(Stored dataset items)
** BEGIN **

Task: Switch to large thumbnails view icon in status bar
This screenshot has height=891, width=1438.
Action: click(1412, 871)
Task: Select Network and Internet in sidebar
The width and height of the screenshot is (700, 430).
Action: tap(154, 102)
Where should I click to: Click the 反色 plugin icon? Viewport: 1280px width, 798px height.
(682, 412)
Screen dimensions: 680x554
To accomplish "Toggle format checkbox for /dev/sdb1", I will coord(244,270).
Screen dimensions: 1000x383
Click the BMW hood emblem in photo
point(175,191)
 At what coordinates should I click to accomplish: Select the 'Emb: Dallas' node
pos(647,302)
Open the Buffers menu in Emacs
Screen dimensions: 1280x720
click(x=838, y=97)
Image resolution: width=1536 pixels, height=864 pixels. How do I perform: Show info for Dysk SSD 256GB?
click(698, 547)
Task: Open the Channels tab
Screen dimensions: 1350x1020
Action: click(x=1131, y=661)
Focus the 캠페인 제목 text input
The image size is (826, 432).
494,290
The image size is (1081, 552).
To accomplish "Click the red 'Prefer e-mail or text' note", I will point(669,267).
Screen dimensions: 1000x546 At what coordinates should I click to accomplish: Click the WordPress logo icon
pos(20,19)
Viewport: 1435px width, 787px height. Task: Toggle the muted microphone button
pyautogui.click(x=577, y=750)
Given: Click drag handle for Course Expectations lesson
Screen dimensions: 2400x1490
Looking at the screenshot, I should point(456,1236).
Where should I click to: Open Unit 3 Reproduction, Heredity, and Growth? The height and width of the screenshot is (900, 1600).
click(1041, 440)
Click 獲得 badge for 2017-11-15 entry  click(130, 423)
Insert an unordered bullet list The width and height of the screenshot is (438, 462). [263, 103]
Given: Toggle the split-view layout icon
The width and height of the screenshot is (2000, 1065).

** END **

▶ **Task directions**: Reproduce all of the lines above, swapping "Screen dimensions" for "Display size" wherever it occurs and leaving every other character untouched.

▶ **The response**:
Task: Switch to large thumbnails view icon in status bar
This screenshot has height=891, width=1438.
Action: click(1412, 871)
Task: Select Network and Internet in sidebar
The width and height of the screenshot is (700, 430).
Action: tap(154, 102)
Where should I click to: Click the 反色 plugin icon? Viewport: 1280px width, 798px height.
(682, 412)
Display size: 680x554
To accomplish "Toggle format checkbox for /dev/sdb1", I will coord(244,270).
Display size: 1000x383
Click the BMW hood emblem in photo
point(175,191)
 At what coordinates should I click to accomplish: Select the 'Emb: Dallas' node
pos(647,302)
Open the Buffers menu in Emacs
Display size: 1280x720
click(x=838, y=97)
Image resolution: width=1536 pixels, height=864 pixels. How do I perform: Show info for Dysk SSD 256GB?
click(698, 547)
Task: Open the Channels tab
Display size: 1350x1020
Action: click(x=1131, y=661)
Focus the 캠페인 제목 text input
The image size is (826, 432).
494,290
The image size is (1081, 552).
To accomplish "Click the red 'Prefer e-mail or text' note", I will point(669,267).
Display size: 1000x546 At what coordinates should I click to accomplish: Click the WordPress logo icon
pos(20,19)
Viewport: 1435px width, 787px height. Task: Toggle the muted microphone button
pyautogui.click(x=577, y=750)
Given: Click drag handle for Course Expectations lesson
Display size: 2400x1490
Looking at the screenshot, I should point(456,1236).
Where should I click to: Open Unit 3 Reproduction, Heredity, and Growth? The height and width of the screenshot is (900, 1600).
click(1041, 440)
Click 獲得 badge for 2017-11-15 entry  click(130, 423)
Insert an unordered bullet list The width and height of the screenshot is (438, 462). [263, 103]
Given: Toggle the split-view layout icon
The width and height of the screenshot is (2000, 1065).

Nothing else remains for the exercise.